— 수행할 작업 —
기록에서 "This" 단어가 포함된 줄을 모두 찾아 그대로 옮겨 적으십시오. 대소문자를 구분합니다.

━━ 주어진 정보

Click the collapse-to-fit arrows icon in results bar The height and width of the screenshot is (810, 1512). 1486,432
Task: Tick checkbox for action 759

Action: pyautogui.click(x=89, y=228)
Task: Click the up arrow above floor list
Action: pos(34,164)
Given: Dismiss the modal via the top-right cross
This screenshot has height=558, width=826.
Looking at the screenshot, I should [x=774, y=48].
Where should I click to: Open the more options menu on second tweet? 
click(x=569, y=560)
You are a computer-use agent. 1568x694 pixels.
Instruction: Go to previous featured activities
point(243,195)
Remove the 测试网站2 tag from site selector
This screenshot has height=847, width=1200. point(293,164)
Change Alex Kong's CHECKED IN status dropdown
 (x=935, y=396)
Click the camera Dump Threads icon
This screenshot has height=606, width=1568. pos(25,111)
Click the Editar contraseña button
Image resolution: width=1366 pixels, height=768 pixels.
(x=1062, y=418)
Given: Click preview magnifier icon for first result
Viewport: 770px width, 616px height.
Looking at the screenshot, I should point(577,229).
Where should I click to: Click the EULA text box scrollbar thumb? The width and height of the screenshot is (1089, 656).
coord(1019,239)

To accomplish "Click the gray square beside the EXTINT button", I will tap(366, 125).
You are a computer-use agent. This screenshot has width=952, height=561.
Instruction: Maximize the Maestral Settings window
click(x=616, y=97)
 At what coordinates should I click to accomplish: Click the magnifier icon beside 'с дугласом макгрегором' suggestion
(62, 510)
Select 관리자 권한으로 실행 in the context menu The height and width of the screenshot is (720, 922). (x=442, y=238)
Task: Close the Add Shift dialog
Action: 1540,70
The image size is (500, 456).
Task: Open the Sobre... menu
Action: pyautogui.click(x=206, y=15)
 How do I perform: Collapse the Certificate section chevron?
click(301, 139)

━━━━

— 아래 답변 —
This screenshot has height=558, width=826.
This screenshot has height=847, width=1200. point(293,164)
This screenshot has height=606, width=1568. pos(25,111)
You are a computer-use agent. This screenshot has width=952, height=561.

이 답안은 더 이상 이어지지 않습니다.